Every record is to be printed exactly as written, and any picture in it is skipped.

*** RECORDS TO USE ***

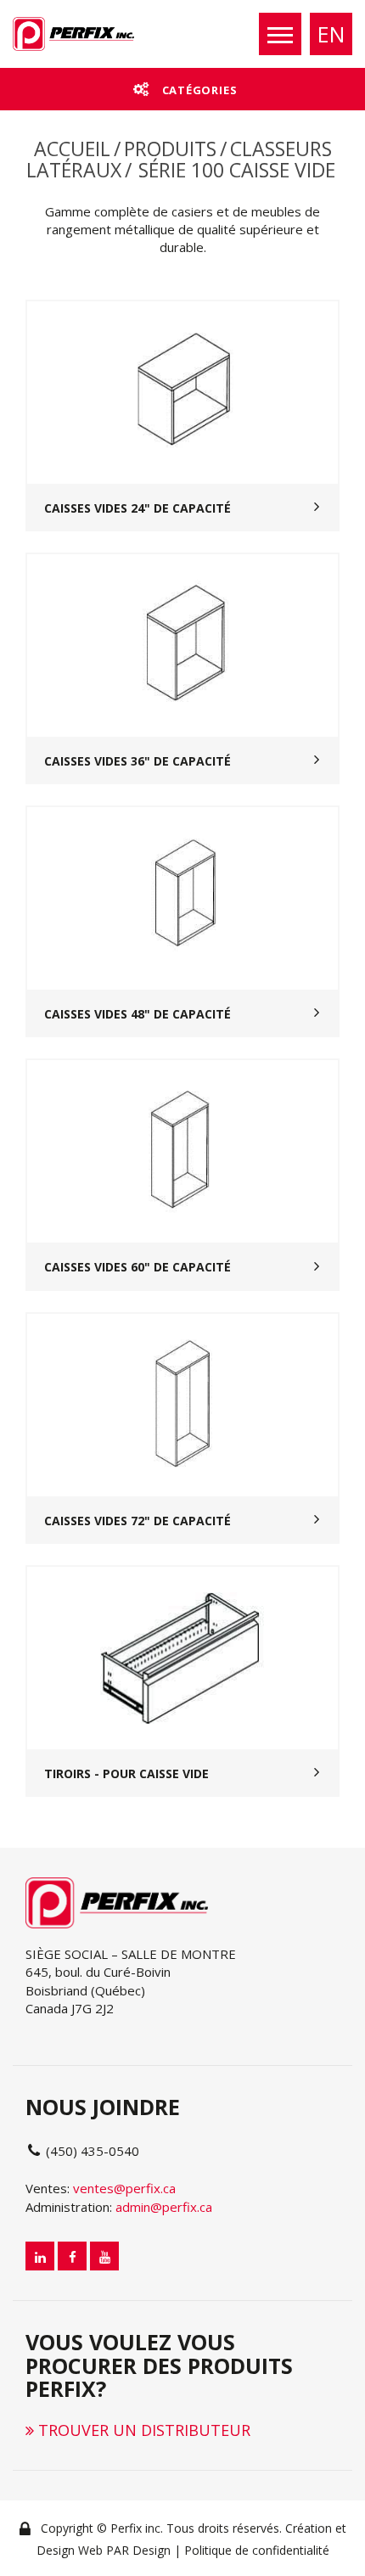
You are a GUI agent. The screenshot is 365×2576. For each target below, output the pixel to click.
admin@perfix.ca (163, 2206)
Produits (170, 148)
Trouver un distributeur (142, 2430)
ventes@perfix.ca (124, 2188)
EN (331, 34)
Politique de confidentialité (256, 2550)
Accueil (72, 148)
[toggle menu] (280, 34)
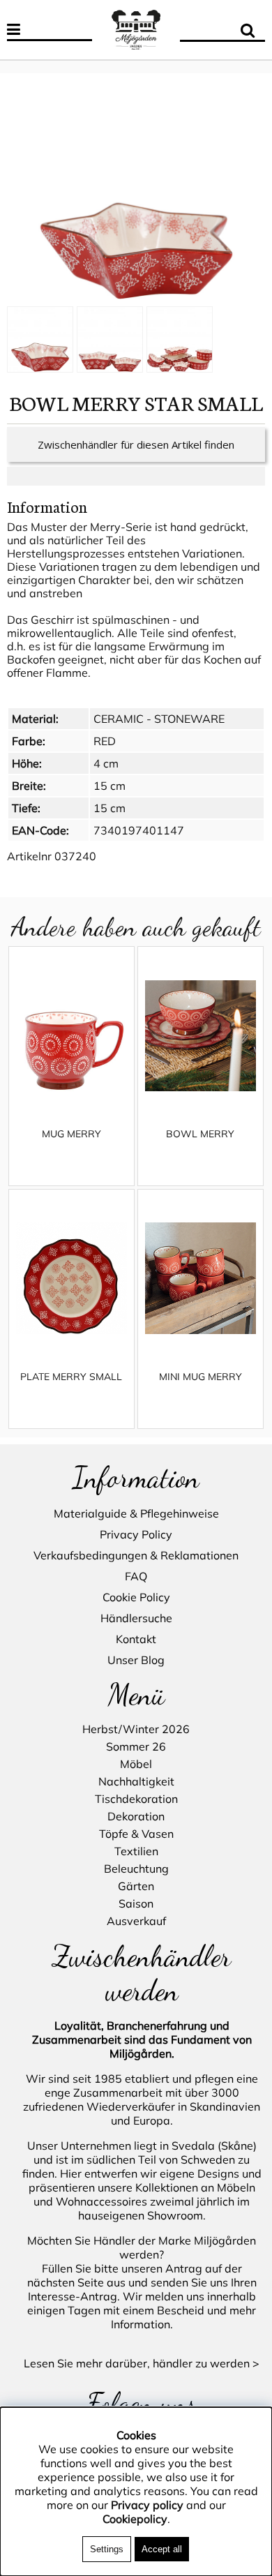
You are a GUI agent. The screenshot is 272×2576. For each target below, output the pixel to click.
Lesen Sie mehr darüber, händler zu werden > (141, 2363)
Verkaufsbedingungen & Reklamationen (136, 1555)
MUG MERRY (71, 1134)
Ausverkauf (136, 1921)
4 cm (106, 763)
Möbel (136, 1764)
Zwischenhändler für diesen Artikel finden (136, 444)
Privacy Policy (136, 1534)
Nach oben (28, 66)
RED (104, 741)
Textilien (136, 1851)
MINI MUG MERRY (200, 1376)
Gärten (136, 1886)
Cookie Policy (136, 1597)
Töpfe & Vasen (136, 1834)
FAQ (136, 1576)
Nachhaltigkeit (136, 1781)
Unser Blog (136, 1660)
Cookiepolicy (135, 2519)
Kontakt (136, 1639)
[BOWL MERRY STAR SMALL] (136, 191)
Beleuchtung (136, 1868)
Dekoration (136, 1816)
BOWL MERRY (200, 1134)
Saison (136, 1903)
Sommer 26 (136, 1746)
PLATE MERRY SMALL (71, 1376)
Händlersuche (136, 1618)
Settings (106, 2549)
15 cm (109, 786)
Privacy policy (147, 2505)
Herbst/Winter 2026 (136, 1729)
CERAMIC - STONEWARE (159, 719)
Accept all (162, 2549)
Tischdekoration (136, 1799)
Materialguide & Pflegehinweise (136, 1513)
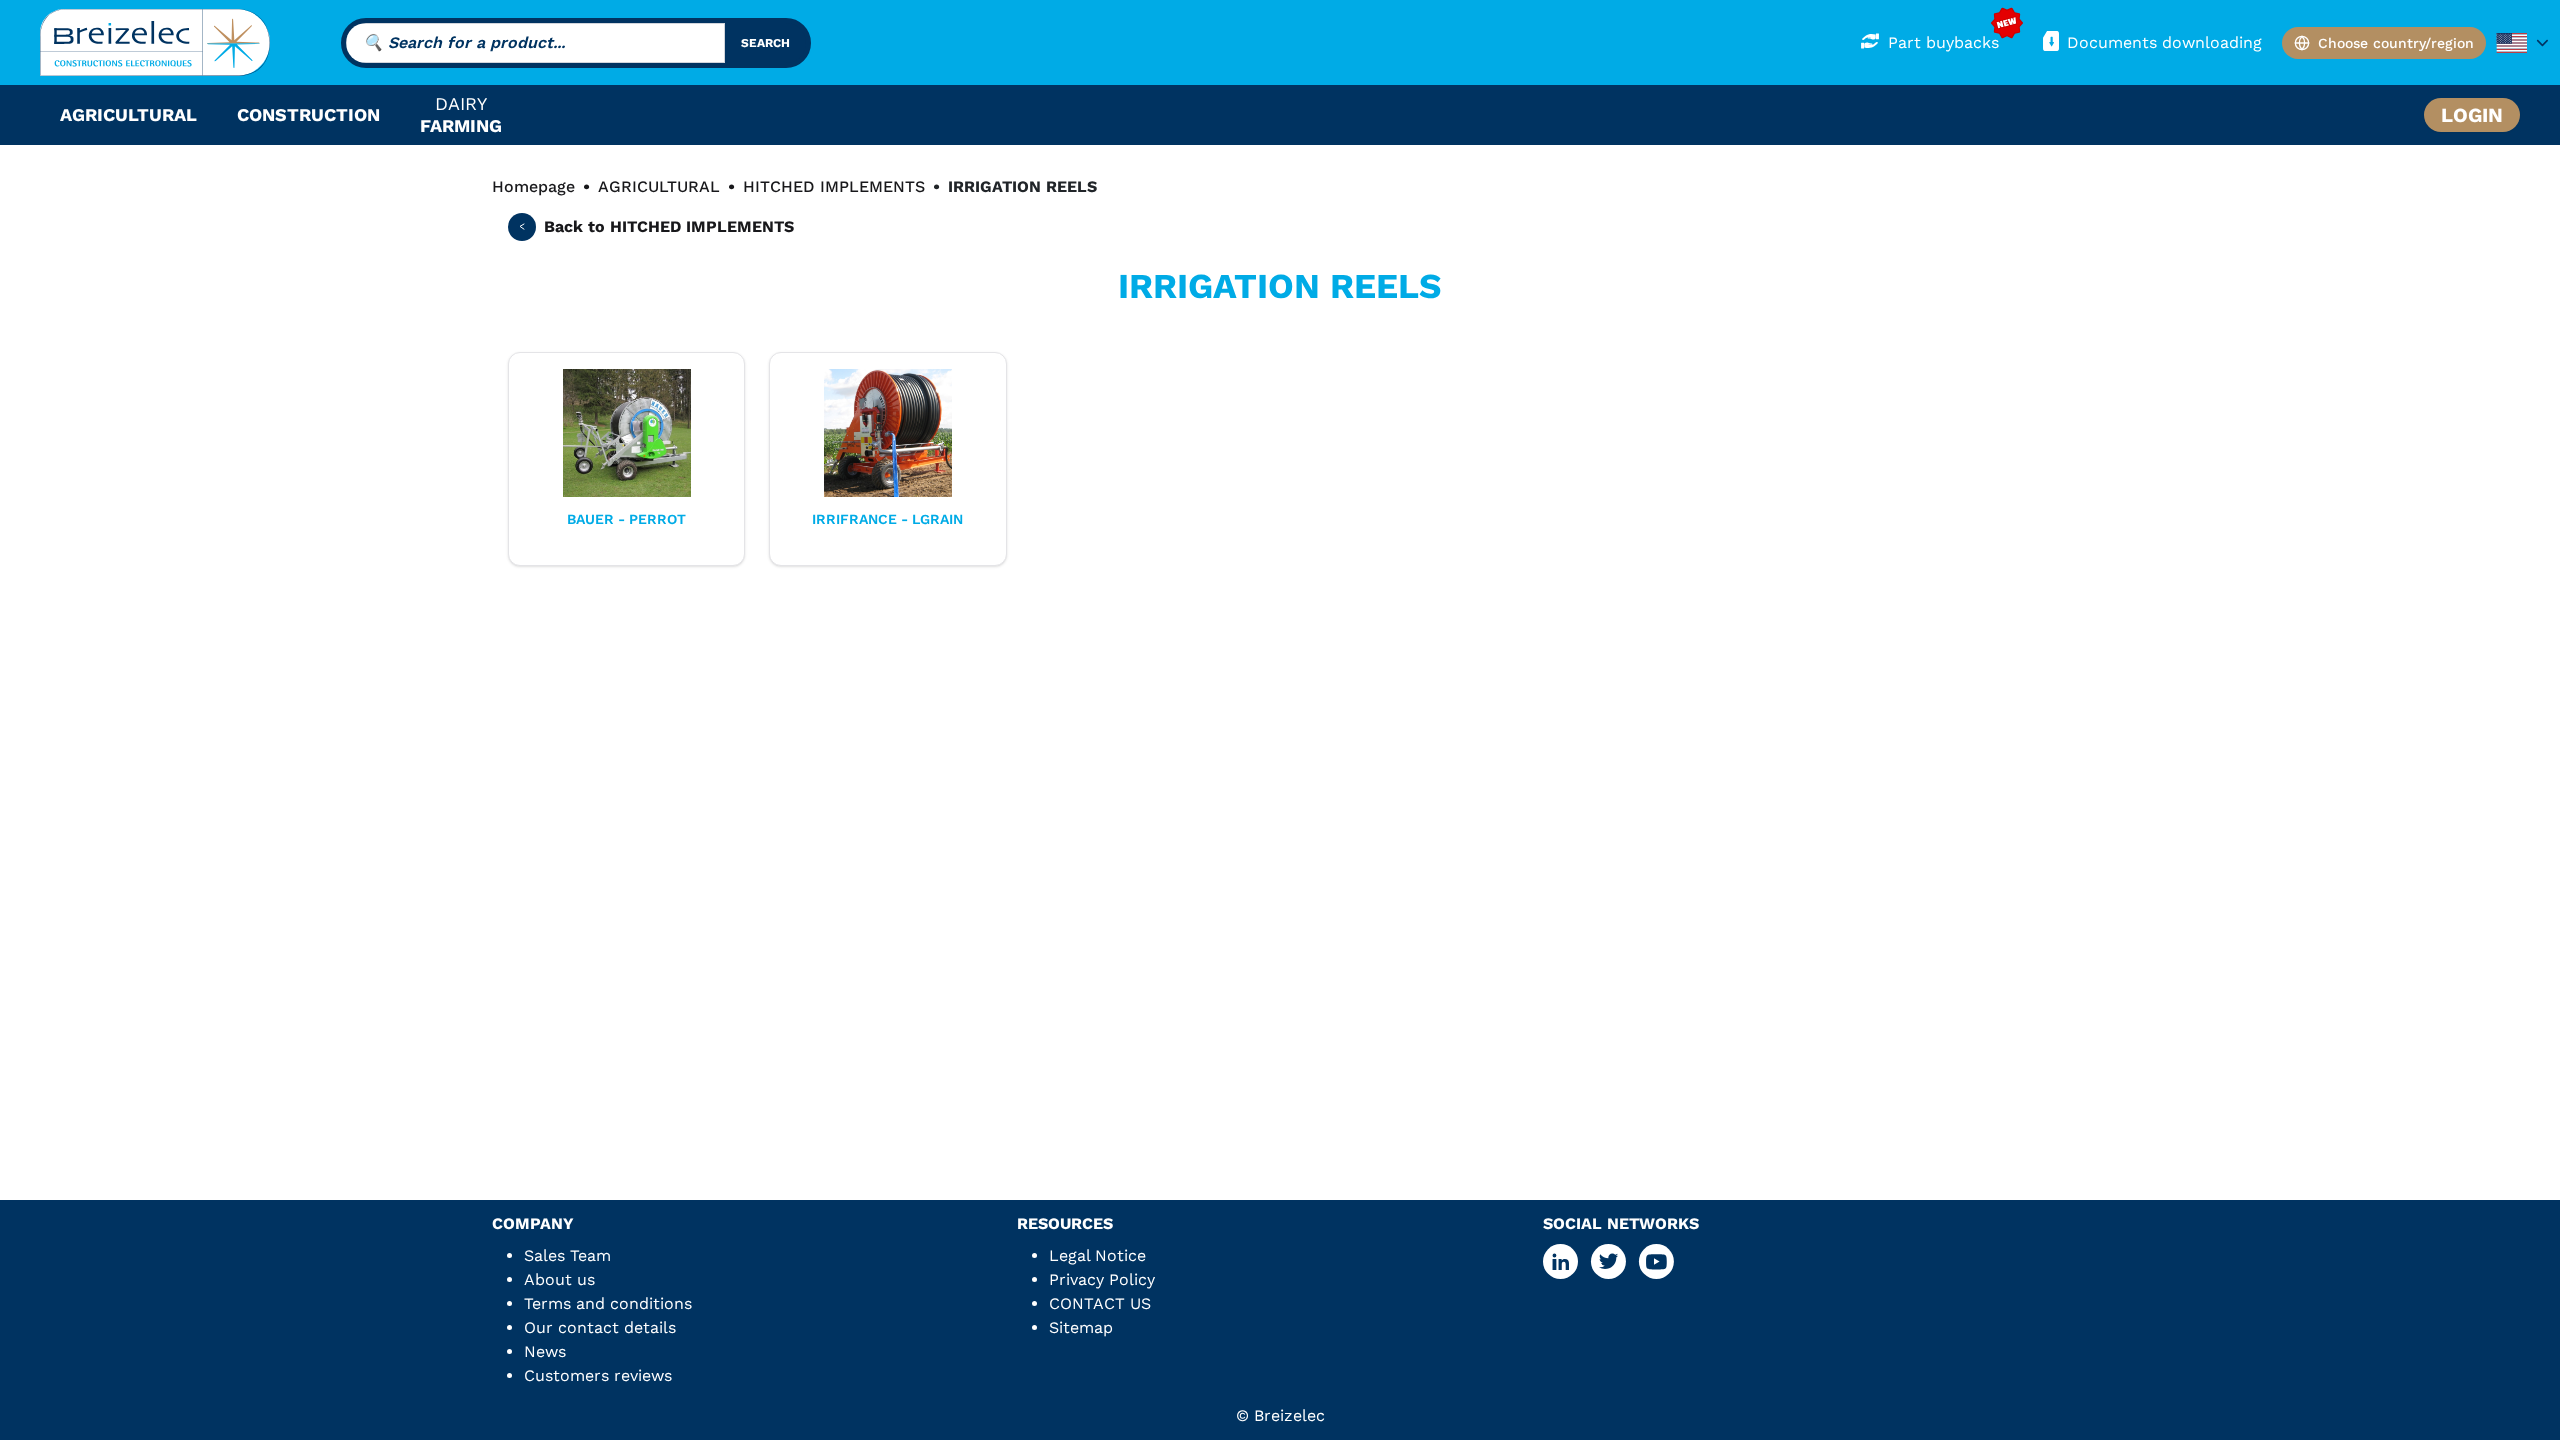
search (765, 43)
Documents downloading (2164, 42)
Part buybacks (1943, 42)
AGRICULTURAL (659, 186)
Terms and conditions (608, 1303)
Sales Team (567, 1255)
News (545, 1351)
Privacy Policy (1102, 1279)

*** End of RECORDS TO USE ***

_RESULT OF THE TASK_
You are a GUI agent. The screenshot is 365×2576. For each target below, output the pixel to click.
admin@perfix.ca (163, 2206)
Produits (170, 148)
Trouver un distributeur (142, 2430)
ventes@perfix.ca (124, 2188)
EN (331, 34)
Politique de confidentialité (256, 2550)
Accueil (72, 148)
[toggle menu] (280, 34)
You are a GUI agent. The screenshot is 272×2576. For each target below, output the pixel to click.
Lesen Sie mehr darüber, händler zu werden > (141, 2363)
Verkaufsbedingungen & Reklamationen (136, 1555)
MUG MERRY (71, 1134)
Ausverkauf (136, 1921)
4 cm (106, 763)
Möbel (136, 1764)
Zwischenhändler für diesen Artikel finden (136, 444)
Privacy Policy (136, 1534)
Nach oben (28, 66)
RED (104, 741)
Textilien (136, 1851)
MINI MUG MERRY (200, 1376)
Gärten (136, 1886)
Cookie Policy (136, 1597)
Töpfe & Vasen (136, 1834)
FAQ (136, 1576)
Nachhaltigkeit (136, 1781)
Unser Blog (136, 1660)
Cookiepolicy (135, 2519)
Kontakt (136, 1639)
[BOWL MERRY STAR SMALL] (136, 191)
Beleuchtung (136, 1868)
Dekoration (136, 1816)
BOWL MERRY (200, 1134)
Saison (136, 1903)
Sommer 26 (136, 1746)
PLATE MERRY SMALL (71, 1376)
Händlersuche (136, 1618)
Settings (106, 2549)
15 cm (109, 786)
Privacy policy (147, 2505)
Herbst/Winter 2026 (136, 1729)
CERAMIC - STONEWARE (159, 719)
Accept all (162, 2549)
Tischdekoration (136, 1799)
Materialguide & Pflegehinweise (136, 1513)
search (765, 43)
Documents downloading (2164, 42)
Part buybacks (1943, 42)
AGRICULTURAL (659, 186)
Terms and conditions (608, 1303)
Sales Team (567, 1255)
News (545, 1351)
Privacy Policy (1102, 1279)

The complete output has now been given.